> **Supplied entries**

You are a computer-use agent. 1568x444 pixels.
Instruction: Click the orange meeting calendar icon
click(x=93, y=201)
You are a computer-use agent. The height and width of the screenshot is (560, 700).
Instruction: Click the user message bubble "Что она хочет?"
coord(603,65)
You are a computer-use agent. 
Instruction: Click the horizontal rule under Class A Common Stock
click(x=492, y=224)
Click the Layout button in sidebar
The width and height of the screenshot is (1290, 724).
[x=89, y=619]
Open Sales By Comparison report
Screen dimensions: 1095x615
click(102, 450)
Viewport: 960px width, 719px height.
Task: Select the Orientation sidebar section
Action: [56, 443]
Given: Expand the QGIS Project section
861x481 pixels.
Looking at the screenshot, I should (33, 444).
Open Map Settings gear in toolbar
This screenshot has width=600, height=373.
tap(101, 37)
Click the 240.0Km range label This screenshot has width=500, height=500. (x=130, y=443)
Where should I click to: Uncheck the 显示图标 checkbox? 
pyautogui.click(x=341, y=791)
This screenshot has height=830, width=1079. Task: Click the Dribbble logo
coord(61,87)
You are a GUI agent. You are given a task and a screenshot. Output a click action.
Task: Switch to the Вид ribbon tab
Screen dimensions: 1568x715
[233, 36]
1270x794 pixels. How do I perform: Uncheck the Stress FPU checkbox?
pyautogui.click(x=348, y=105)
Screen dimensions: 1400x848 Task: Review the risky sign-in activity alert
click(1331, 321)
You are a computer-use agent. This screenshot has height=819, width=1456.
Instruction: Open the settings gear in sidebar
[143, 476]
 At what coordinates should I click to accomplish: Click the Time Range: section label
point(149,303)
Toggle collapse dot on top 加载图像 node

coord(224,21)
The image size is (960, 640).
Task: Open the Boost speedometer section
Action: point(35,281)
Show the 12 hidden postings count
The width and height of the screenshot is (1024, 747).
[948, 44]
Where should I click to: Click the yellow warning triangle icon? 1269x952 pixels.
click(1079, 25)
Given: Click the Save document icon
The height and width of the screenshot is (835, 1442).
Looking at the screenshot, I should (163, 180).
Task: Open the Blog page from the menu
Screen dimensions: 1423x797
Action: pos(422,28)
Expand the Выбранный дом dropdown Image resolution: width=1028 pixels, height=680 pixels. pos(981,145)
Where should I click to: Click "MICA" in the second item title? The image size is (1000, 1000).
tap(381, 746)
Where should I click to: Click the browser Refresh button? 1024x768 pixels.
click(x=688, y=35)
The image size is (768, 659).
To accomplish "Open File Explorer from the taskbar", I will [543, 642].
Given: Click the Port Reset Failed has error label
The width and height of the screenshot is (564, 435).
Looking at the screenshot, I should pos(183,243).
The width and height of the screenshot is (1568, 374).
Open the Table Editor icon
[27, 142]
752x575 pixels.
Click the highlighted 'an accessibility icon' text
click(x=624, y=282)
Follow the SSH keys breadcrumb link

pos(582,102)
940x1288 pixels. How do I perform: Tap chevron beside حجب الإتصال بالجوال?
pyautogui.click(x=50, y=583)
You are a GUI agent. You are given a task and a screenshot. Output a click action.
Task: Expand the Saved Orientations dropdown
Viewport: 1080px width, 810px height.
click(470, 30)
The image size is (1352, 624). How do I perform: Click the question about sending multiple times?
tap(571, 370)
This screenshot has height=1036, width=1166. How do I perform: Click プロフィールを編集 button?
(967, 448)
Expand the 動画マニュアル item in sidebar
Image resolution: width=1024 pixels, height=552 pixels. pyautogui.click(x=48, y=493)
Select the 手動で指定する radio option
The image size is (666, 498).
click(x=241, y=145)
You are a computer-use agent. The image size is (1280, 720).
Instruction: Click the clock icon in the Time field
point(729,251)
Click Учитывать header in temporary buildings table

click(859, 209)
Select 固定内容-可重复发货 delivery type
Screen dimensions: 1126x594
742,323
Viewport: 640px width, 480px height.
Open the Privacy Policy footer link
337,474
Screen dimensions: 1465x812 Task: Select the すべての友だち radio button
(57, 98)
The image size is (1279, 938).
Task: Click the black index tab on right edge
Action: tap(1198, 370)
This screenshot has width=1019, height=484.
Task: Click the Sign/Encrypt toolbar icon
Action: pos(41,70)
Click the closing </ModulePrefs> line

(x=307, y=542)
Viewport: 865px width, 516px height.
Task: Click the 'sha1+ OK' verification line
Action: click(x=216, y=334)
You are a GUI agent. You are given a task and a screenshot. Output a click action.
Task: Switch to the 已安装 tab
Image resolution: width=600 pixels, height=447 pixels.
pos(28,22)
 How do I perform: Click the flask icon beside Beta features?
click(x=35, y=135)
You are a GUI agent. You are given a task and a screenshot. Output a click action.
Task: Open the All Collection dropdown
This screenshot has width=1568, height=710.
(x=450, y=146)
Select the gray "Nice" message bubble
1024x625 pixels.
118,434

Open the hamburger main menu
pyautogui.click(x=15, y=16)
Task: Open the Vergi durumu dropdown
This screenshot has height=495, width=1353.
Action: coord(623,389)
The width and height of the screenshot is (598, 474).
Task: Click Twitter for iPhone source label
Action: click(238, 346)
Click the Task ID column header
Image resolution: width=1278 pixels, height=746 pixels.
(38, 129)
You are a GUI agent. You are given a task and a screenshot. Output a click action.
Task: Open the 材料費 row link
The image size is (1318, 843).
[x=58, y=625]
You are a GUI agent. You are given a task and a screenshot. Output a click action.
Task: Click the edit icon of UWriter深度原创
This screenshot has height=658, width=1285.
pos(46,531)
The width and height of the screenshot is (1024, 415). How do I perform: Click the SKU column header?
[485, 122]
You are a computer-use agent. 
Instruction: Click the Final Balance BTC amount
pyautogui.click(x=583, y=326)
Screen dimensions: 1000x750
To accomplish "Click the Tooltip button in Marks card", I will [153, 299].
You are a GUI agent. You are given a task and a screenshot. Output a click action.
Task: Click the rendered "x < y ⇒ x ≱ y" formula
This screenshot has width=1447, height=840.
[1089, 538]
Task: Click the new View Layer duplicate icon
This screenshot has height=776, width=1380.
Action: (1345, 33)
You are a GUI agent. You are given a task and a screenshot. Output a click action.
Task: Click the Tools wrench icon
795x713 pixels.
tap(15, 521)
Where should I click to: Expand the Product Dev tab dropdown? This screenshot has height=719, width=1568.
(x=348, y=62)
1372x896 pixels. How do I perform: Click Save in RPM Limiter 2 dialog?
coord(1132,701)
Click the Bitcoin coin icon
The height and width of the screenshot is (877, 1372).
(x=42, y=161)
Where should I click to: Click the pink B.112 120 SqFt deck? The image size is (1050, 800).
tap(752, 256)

> **Work required**
All of the data shown above should be printed exactly as given.

> **Finished task**
You are a computer-use agent. 1568x444 pixels.
Instruction: Click the orange meeting calendar icon
click(x=93, y=201)
You are a computer-use agent. The height and width of the screenshot is (560, 700).
Instruction: Click the user message bubble "Что она хочет?"
coord(603,65)
You are a computer-use agent. 
Instruction: Click the horizontal rule under Class A Common Stock
click(x=492, y=224)
Click the Layout button in sidebar
The width and height of the screenshot is (1290, 724).
[x=89, y=619]
Open Sales By Comparison report
Screen dimensions: 1095x615
click(102, 450)
Viewport: 960px width, 719px height.
Task: Select the Orientation sidebar section
Action: [56, 443]
Given: Expand the QGIS Project section
861x481 pixels.
Looking at the screenshot, I should (33, 444).
Open Map Settings gear in toolbar
This screenshot has width=600, height=373.
tap(101, 37)
Click the 240.0Km range label This screenshot has width=500, height=500. (x=130, y=443)
Where should I click to: Uncheck the 显示图标 checkbox? 
pyautogui.click(x=341, y=791)
This screenshot has height=830, width=1079. Task: Click the Dribbble logo
coord(61,87)
You are a GUI agent. You are given a task and a screenshot. Output a click action.
Task: Switch to the Вид ribbon tab
Screen dimensions: 1568x715
[233, 36]
1270x794 pixels. How do I perform: Uncheck the Stress FPU checkbox?
pyautogui.click(x=348, y=105)
Screen dimensions: 1400x848 Task: Review the risky sign-in activity alert
click(1331, 321)
You are a computer-use agent. This screenshot has height=819, width=1456.
Instruction: Open the settings gear in sidebar
[143, 476]
 At what coordinates should I click to accomplish: Click the Time Range: section label
point(149,303)
Toggle collapse dot on top 加载图像 node

coord(224,21)
The image size is (960, 640).
Task: Open the Boost speedometer section
Action: point(35,281)
Show the 12 hidden postings count
The width and height of the screenshot is (1024, 747).
[948, 44]
Where should I click to: Click the yellow warning triangle icon? 1269x952 pixels.
click(1079, 25)
Given: Click the Save document icon
The height and width of the screenshot is (835, 1442).
Looking at the screenshot, I should (163, 180).
Task: Open the Blog page from the menu
Screen dimensions: 1423x797
Action: pos(422,28)
Expand the Выбранный дом dropdown Image resolution: width=1028 pixels, height=680 pixels. pos(981,145)
Where should I click to: Click "MICA" in the second item title? The image size is (1000, 1000).
tap(381, 746)
Where should I click to: Click the browser Refresh button? 1024x768 pixels.
click(x=688, y=35)
The image size is (768, 659).
To accomplish "Open File Explorer from the taskbar", I will [543, 642].
Given: Click the Port Reset Failed has error label
The width and height of the screenshot is (564, 435).
Looking at the screenshot, I should pos(183,243).
The width and height of the screenshot is (1568, 374).
Open the Table Editor icon
[27, 142]
752x575 pixels.
Click the highlighted 'an accessibility icon' text
click(x=624, y=282)
Follow the SSH keys breadcrumb link

pos(582,102)
940x1288 pixels. How do I perform: Tap chevron beside حجب الإتصال بالجوال?
pyautogui.click(x=50, y=583)
You are a GUI agent. You are given a task and a screenshot. Output a click action.
Task: Expand the Saved Orientations dropdown
Viewport: 1080px width, 810px height.
click(470, 30)
The image size is (1352, 624). How do I perform: Click the question about sending multiple times?
tap(571, 370)
This screenshot has height=1036, width=1166. How do I perform: Click プロフィールを編集 button?
(967, 448)
Expand the 動画マニュアル item in sidebar
Image resolution: width=1024 pixels, height=552 pixels. pyautogui.click(x=48, y=493)
Select the 手動で指定する radio option
The image size is (666, 498).
click(x=241, y=145)
You are a computer-use agent. The image size is (1280, 720).
Instruction: Click the clock icon in the Time field
point(729,251)
Click Учитывать header in temporary buildings table

click(859, 209)
Select 固定内容-可重复发货 delivery type
Screen dimensions: 1126x594
742,323
Viewport: 640px width, 480px height.
Open the Privacy Policy footer link
337,474
Screen dimensions: 1465x812 Task: Select the すべての友だち radio button
(57, 98)
The image size is (1279, 938).
Task: Click the black index tab on right edge
Action: tap(1198, 370)
This screenshot has width=1019, height=484.
Task: Click the Sign/Encrypt toolbar icon
Action: pos(41,70)
Click the closing </ModulePrefs> line

(x=307, y=542)
Viewport: 865px width, 516px height.
Task: Click the 'sha1+ OK' verification line
Action: click(x=216, y=334)
You are a GUI agent. You are given a task and a screenshot. Output a click action.
Task: Switch to the 已安装 tab
Image resolution: width=600 pixels, height=447 pixels.
pos(28,22)
 How do I perform: Click the flask icon beside Beta features?
click(x=35, y=135)
You are a GUI agent. You are given a task and a screenshot. Output a click action.
Task: Open the All Collection dropdown
This screenshot has width=1568, height=710.
(x=450, y=146)
Select the gray "Nice" message bubble
1024x625 pixels.
118,434

Open the hamburger main menu
pyautogui.click(x=15, y=16)
Task: Open the Vergi durumu dropdown
This screenshot has height=495, width=1353.
Action: coord(623,389)
The width and height of the screenshot is (598, 474).
Task: Click Twitter for iPhone source label
Action: click(238, 346)
Click the Task ID column header
Image resolution: width=1278 pixels, height=746 pixels.
(38, 129)
You are a GUI agent. You are given a task and a screenshot. Output a click action.
Task: Open the 材料費 row link
The image size is (1318, 843).
[x=58, y=625]
You are a GUI agent. You are given a task and a screenshot. Output a click action.
Task: Click the edit icon of UWriter深度原创
This screenshot has height=658, width=1285.
pos(46,531)
The width and height of the screenshot is (1024, 415). How do I perform: Click the SKU column header?
[485, 122]
You are a computer-use agent. 
Instruction: Click the Final Balance BTC amount
pyautogui.click(x=583, y=326)
Screen dimensions: 1000x750
To accomplish "Click the Tooltip button in Marks card", I will [153, 299].
You are a GUI agent. You are given a task and a screenshot. Output a click action.
Task: Click the rendered "x < y ⇒ x ≱ y" formula
This screenshot has width=1447, height=840.
[1089, 538]
Task: Click the new View Layer duplicate icon
This screenshot has height=776, width=1380.
Action: (1345, 33)
You are a GUI agent. You are given a task and a screenshot. Output a click action.
Task: Click the Tools wrench icon
795x713 pixels.
tap(15, 521)
Where should I click to: Expand the Product Dev tab dropdown? This screenshot has height=719, width=1568.
(x=348, y=62)
1372x896 pixels. How do I perform: Click Save in RPM Limiter 2 dialog?
coord(1132,701)
Click the Bitcoin coin icon
The height and width of the screenshot is (877, 1372).
(x=42, y=161)
Where should I click to: Click the pink B.112 120 SqFt deck? The image size is (1050, 800).
tap(752, 256)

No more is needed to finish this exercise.